Entries on locating words and elements:

§

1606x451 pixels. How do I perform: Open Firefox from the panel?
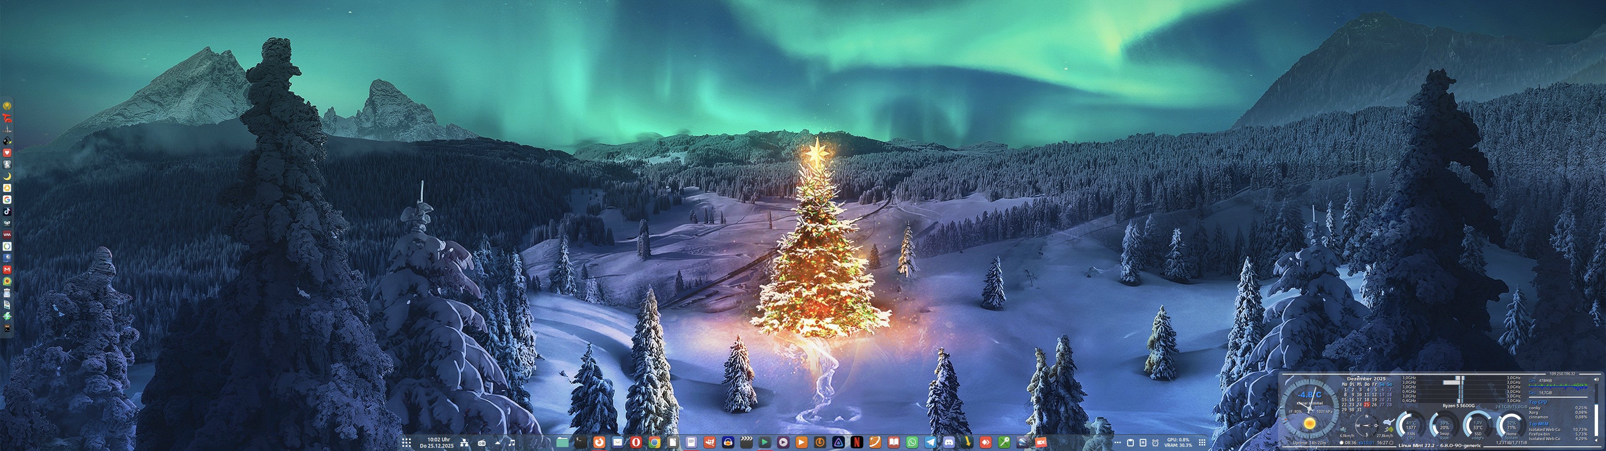599,442
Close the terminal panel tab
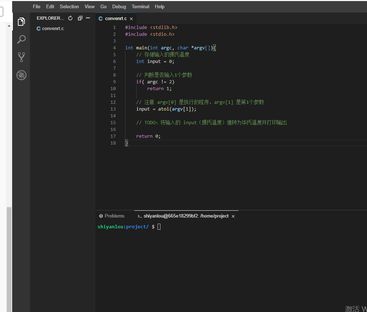 [x=233, y=216]
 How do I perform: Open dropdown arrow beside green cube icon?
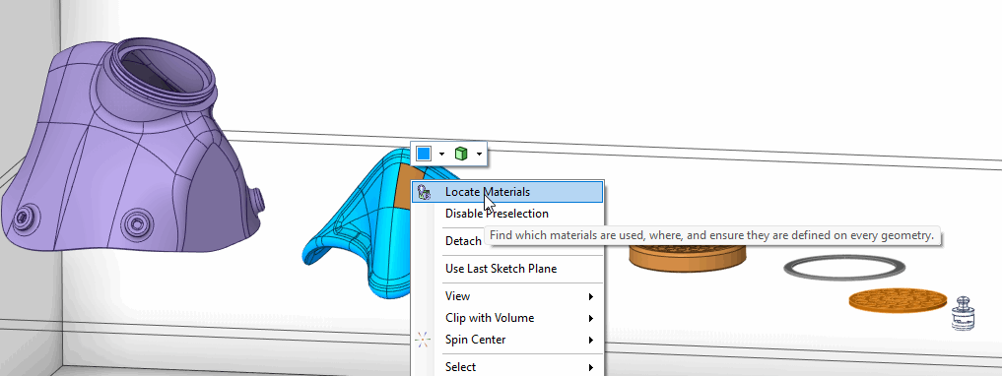tap(479, 154)
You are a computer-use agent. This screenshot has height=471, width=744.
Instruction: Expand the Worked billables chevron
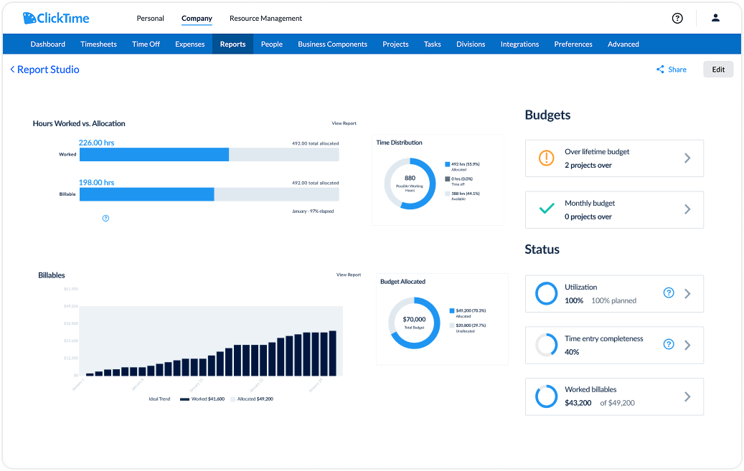click(687, 396)

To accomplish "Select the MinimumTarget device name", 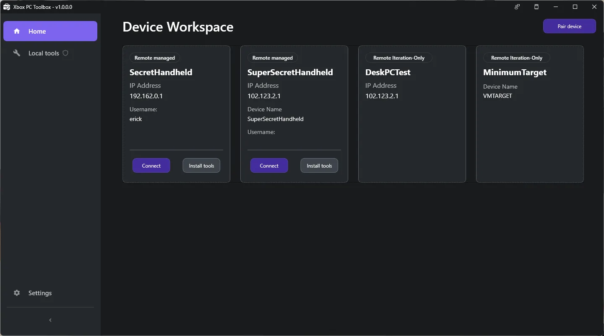I will [x=515, y=72].
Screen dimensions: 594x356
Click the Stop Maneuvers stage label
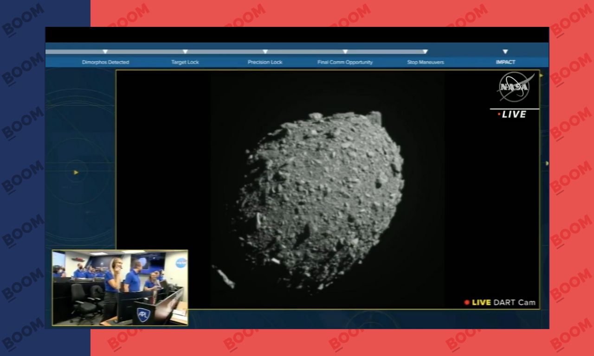[x=426, y=62]
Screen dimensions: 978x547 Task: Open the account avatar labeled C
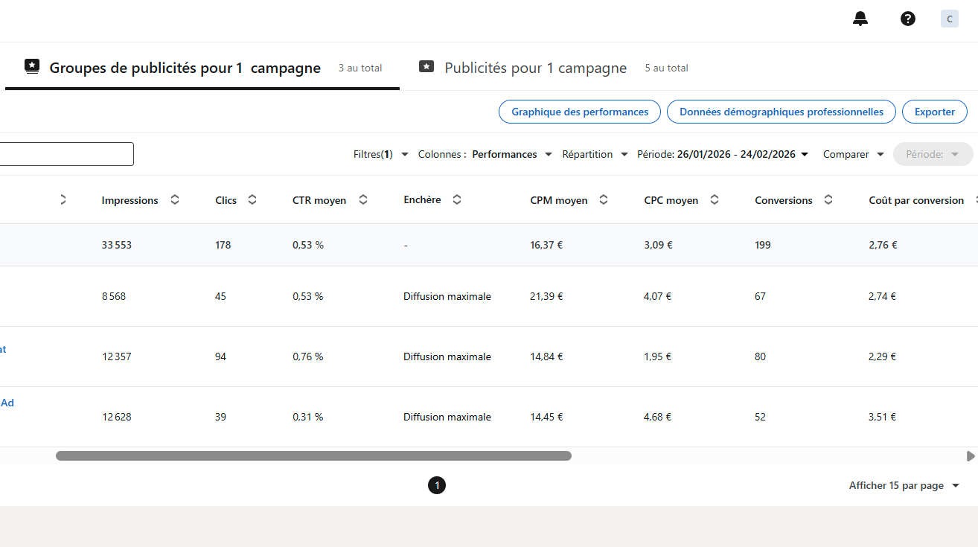point(949,19)
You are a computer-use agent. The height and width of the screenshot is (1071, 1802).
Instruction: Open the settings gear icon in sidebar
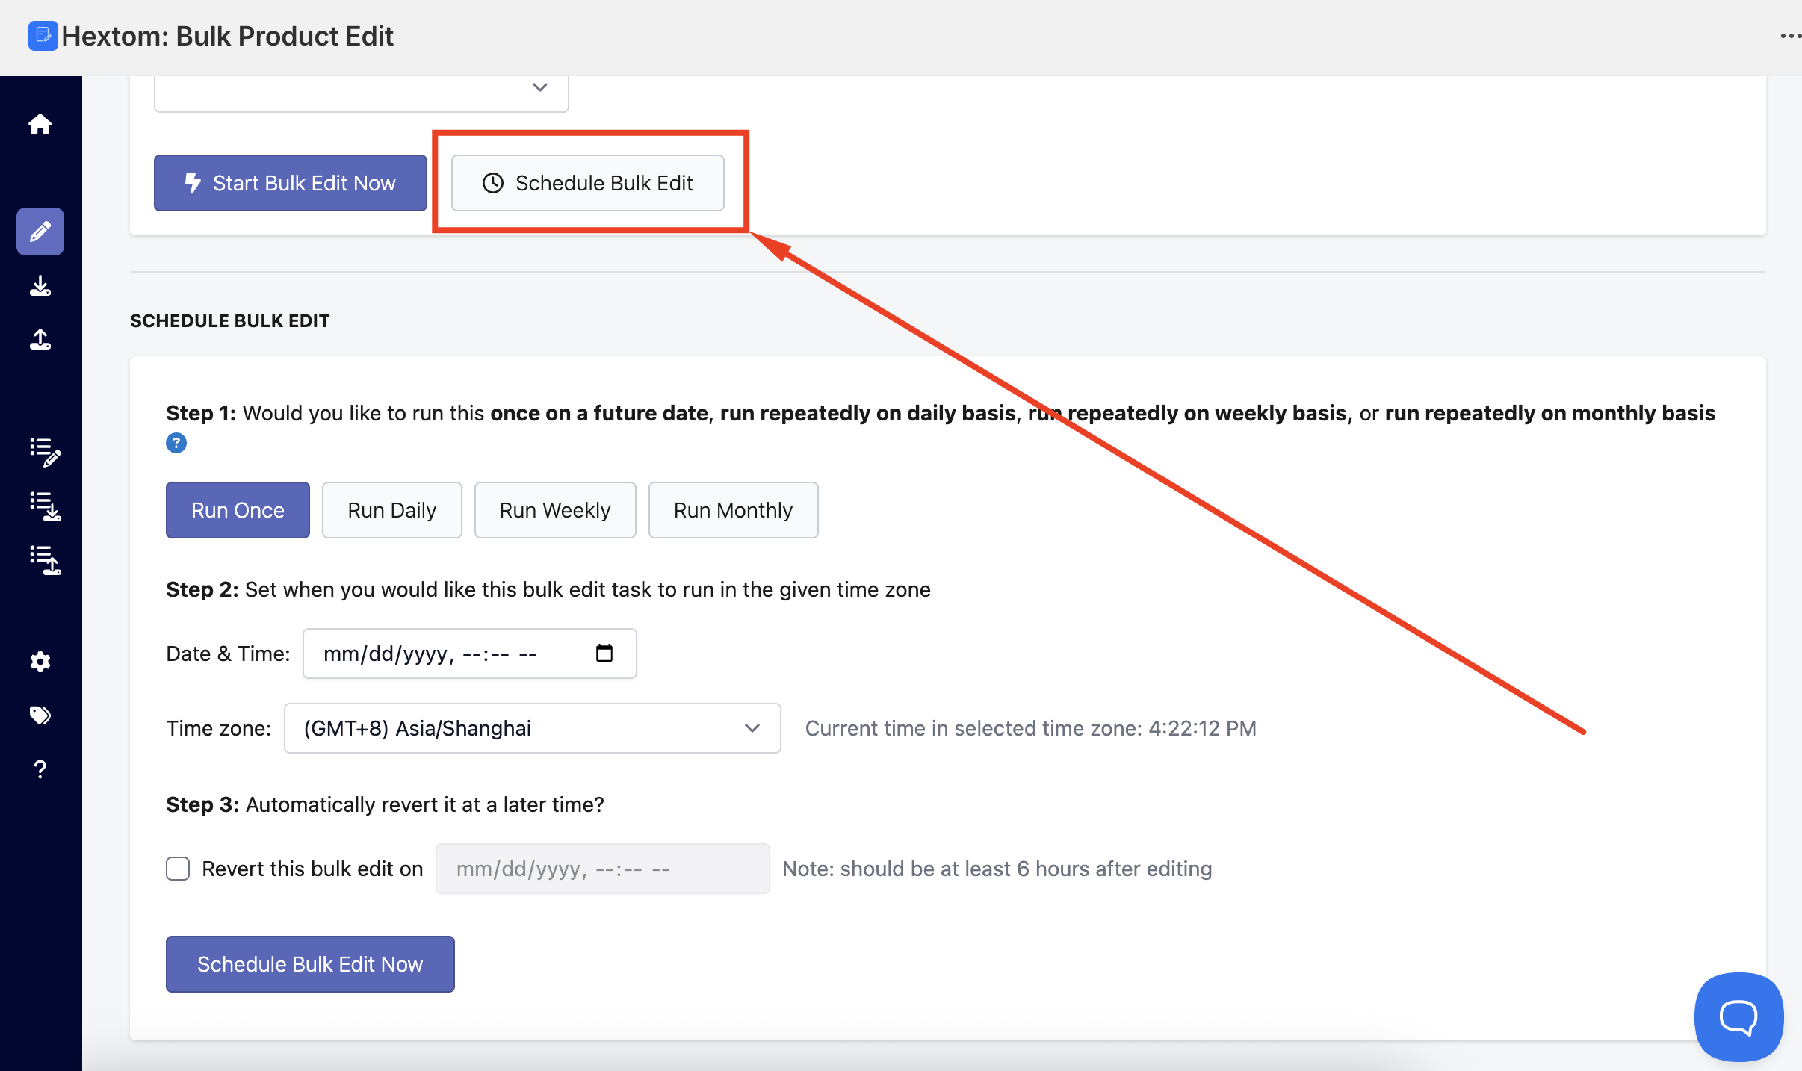click(x=40, y=662)
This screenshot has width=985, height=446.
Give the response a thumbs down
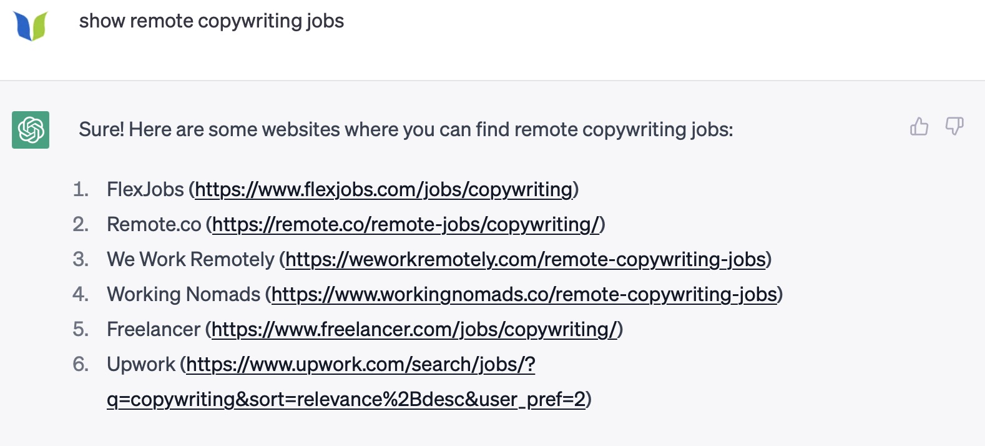coord(954,127)
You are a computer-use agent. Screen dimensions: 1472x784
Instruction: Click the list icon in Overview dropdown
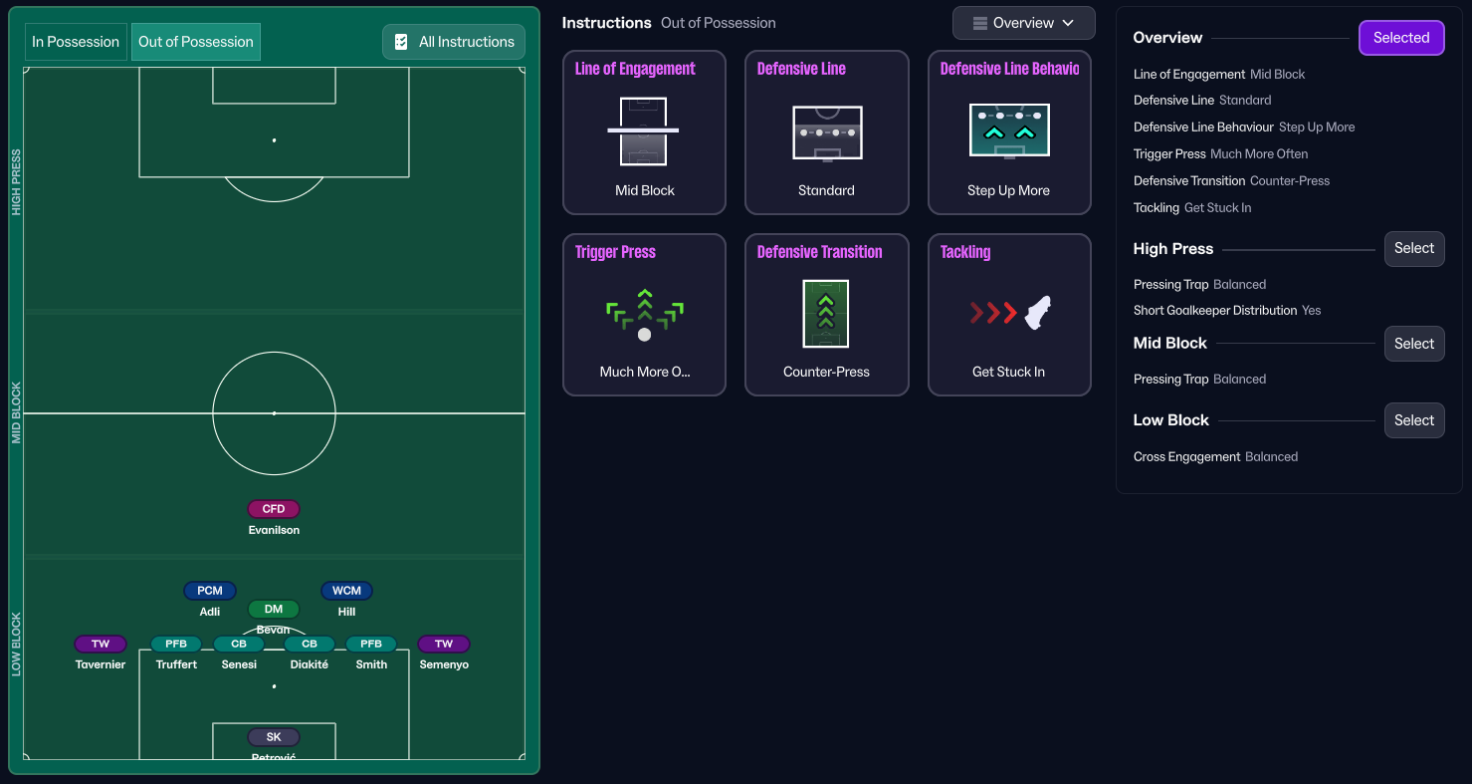point(980,23)

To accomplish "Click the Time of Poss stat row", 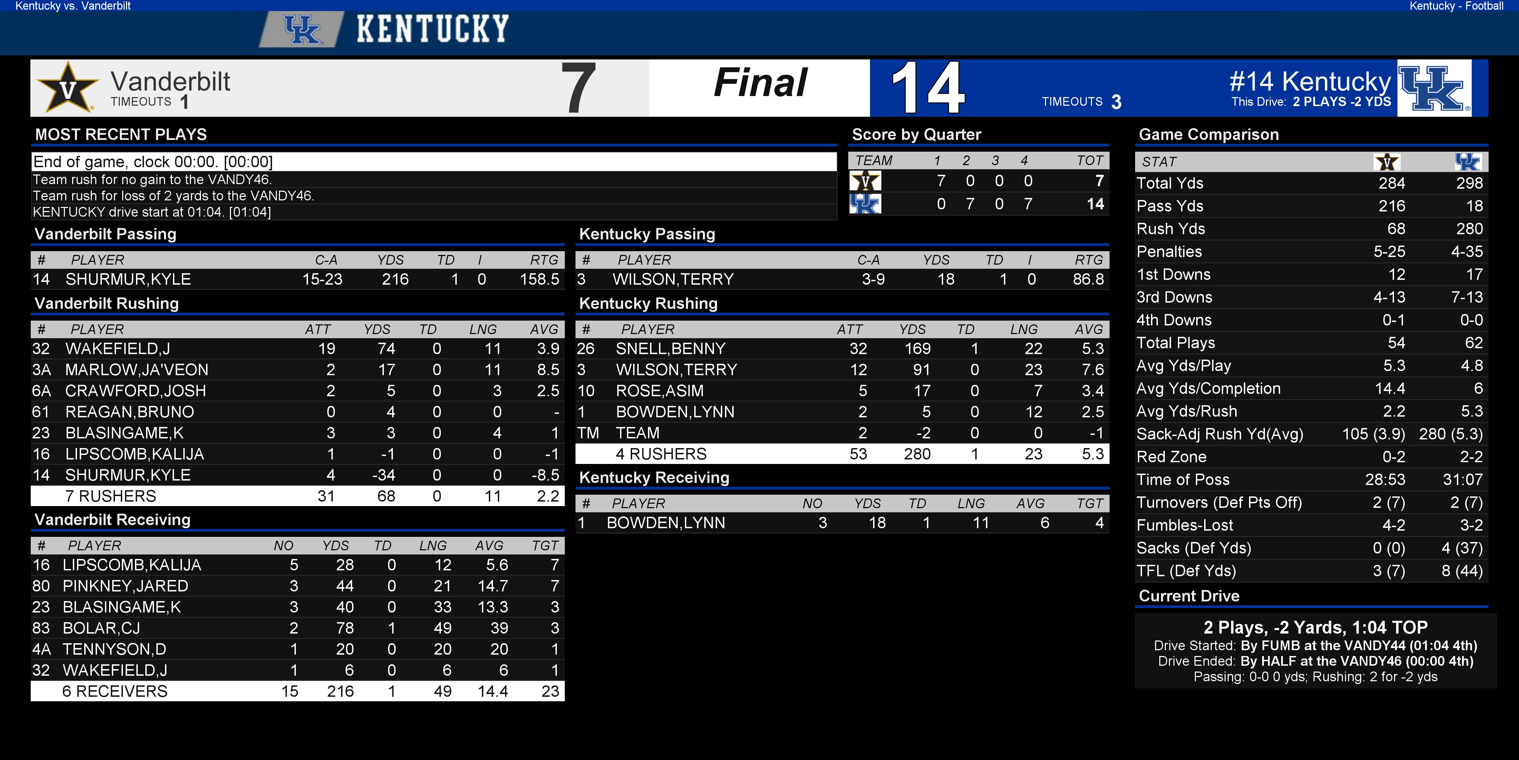I will [1311, 479].

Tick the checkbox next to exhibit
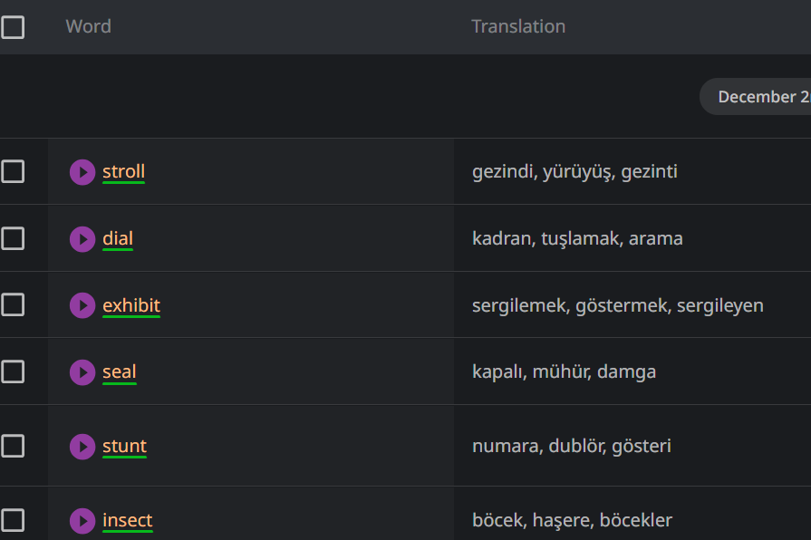point(13,304)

§

Task statement: Arrange the lines of the listing above, from the line containing "Close the terminal panel tab" through the line containing "tap(479, 154)", inclusive, as a numbered list with blank lines omitted. Leave the pictures out of your answer.

Result of this task:
1. Close the terminal panel tab
2.  [x=233, y=216]
3.  How do I perform: Open dropdown arrow beside green cube icon?
4. tap(479, 154)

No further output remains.